Extracted data entries:
· · · ·
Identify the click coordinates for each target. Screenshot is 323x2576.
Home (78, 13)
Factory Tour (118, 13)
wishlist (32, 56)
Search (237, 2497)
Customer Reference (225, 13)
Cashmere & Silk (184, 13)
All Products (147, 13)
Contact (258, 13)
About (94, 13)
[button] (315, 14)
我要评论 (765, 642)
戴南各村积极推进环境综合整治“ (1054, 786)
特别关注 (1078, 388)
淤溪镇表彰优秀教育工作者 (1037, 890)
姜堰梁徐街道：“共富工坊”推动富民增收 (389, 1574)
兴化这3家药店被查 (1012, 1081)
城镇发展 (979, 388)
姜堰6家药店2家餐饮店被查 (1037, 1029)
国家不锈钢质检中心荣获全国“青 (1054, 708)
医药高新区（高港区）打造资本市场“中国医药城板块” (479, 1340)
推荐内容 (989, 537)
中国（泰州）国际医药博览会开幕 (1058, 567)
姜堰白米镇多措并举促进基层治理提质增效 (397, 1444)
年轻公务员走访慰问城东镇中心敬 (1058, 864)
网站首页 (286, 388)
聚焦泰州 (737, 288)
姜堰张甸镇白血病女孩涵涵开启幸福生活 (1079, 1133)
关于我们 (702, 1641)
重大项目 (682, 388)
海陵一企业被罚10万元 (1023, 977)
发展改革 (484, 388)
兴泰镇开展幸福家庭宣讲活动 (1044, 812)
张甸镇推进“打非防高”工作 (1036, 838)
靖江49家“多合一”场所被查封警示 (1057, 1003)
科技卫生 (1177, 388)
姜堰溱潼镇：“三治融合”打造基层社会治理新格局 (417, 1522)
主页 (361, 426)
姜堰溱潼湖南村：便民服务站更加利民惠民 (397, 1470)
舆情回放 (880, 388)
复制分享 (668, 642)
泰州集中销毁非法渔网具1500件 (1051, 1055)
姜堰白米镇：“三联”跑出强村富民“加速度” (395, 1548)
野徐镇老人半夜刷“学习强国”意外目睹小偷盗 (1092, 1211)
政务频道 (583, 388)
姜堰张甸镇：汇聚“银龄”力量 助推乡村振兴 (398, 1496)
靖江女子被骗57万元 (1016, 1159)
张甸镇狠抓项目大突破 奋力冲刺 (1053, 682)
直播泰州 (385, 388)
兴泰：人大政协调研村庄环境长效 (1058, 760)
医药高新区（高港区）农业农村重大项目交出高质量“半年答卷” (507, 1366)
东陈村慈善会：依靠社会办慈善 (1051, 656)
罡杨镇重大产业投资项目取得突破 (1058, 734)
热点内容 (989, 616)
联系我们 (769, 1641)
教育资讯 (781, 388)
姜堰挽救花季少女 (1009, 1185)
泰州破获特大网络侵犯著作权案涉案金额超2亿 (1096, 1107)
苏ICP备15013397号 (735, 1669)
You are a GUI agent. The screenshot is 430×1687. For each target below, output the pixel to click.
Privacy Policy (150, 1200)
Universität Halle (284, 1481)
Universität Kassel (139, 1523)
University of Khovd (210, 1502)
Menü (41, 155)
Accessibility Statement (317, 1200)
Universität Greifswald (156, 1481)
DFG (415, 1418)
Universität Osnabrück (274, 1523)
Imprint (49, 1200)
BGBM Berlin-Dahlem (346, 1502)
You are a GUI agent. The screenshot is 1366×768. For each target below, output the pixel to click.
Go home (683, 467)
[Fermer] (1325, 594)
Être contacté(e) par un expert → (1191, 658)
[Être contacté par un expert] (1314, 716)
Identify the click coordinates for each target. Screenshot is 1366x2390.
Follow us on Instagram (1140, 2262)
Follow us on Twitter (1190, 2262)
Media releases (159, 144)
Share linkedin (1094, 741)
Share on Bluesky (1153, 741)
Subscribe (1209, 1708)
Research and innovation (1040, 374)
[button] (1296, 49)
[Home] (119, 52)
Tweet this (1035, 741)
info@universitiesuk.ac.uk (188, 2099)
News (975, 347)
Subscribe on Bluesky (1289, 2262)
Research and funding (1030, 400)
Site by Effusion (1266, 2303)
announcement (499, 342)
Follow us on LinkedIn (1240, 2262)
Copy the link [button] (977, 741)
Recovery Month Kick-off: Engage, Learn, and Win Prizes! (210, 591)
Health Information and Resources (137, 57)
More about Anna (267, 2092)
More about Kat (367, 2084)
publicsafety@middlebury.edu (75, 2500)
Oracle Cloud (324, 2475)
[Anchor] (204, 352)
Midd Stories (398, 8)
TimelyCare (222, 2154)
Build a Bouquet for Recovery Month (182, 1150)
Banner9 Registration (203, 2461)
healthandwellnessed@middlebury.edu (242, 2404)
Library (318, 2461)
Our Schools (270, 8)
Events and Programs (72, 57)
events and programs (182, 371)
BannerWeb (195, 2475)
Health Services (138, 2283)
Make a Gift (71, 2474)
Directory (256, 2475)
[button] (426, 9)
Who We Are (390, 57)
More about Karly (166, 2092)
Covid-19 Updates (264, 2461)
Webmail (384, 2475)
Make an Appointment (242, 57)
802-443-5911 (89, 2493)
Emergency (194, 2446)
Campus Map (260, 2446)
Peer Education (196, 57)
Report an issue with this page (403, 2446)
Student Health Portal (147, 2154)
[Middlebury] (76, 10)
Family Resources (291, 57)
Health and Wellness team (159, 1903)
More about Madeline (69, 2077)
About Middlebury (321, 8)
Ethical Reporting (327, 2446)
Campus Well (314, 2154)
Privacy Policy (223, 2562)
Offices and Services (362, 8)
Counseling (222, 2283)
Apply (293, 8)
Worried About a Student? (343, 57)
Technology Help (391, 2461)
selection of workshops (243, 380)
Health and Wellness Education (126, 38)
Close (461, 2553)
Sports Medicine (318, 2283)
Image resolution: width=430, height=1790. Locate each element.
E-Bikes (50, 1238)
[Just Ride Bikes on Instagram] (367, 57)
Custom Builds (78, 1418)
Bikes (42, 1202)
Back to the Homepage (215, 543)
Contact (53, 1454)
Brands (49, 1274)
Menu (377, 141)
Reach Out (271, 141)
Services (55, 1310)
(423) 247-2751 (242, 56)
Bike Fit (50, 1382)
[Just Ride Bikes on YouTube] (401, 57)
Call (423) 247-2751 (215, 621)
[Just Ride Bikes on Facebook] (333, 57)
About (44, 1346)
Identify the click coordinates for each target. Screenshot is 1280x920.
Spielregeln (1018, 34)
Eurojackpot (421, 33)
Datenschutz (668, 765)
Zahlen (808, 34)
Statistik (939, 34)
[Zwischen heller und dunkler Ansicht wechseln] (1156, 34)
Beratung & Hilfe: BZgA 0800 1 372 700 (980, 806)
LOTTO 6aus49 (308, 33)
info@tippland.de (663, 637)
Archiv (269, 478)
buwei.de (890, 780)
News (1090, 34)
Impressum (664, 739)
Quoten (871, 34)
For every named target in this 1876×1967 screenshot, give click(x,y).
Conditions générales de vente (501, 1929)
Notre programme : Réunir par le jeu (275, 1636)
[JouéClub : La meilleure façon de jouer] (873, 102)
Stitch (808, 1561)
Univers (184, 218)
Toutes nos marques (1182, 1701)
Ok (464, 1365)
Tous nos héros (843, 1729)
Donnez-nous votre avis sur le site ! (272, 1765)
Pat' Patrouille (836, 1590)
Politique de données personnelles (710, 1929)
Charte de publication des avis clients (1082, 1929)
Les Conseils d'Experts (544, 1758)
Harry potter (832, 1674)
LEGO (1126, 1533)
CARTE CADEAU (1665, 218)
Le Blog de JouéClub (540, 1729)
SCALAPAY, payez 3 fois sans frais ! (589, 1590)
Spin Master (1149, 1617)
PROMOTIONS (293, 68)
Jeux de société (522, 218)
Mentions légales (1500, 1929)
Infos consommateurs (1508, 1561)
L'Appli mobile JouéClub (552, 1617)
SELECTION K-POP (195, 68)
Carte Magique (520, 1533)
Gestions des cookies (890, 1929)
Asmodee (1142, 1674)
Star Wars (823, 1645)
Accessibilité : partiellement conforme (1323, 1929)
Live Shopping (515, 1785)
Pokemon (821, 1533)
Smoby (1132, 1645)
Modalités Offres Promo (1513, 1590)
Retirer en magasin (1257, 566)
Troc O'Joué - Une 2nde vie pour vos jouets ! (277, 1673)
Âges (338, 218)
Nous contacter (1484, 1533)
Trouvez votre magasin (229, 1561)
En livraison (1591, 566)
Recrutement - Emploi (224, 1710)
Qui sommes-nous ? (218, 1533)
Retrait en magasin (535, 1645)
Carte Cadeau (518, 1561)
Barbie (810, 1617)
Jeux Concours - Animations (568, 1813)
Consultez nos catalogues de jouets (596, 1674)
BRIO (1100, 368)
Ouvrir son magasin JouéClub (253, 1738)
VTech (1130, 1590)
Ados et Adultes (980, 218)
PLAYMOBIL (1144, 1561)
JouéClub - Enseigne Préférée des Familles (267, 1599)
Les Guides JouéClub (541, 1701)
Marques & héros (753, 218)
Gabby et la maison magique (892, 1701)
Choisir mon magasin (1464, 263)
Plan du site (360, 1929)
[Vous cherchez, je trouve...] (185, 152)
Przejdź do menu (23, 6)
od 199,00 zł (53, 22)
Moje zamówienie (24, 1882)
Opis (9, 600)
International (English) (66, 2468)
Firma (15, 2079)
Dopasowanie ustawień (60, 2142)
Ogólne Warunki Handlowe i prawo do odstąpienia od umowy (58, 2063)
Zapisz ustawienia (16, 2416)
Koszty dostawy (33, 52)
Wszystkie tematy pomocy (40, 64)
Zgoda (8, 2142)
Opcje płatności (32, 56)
· · · ·
**What is required**
Please give an exact copy of the entries above, from the line with "泰州集中销毁非法渔网具1500件 (1051, 1055)" down to the line with "兴泰：人大政协调研村庄环境长效 (1058, 760)", inclusive, and nothing else.

**Answer**
泰州集中销毁非法渔网具1500件 (1051, 1055)
姜堰白米镇：“三联”跑出强村富民“加速度” (395, 1548)
野徐镇老人半夜刷“学习强国”意外目睹小偷盗 (1092, 1211)
政务频道 (583, 388)
姜堰张甸镇：汇聚“银龄”力量 助推乡村振兴 (398, 1496)
靖江女子被骗57万元 (1016, 1159)
张甸镇狠抓项目大突破 奋力冲刺 (1053, 682)
直播泰州 (385, 388)
兴泰：人大政协调研村庄环境长效 (1058, 760)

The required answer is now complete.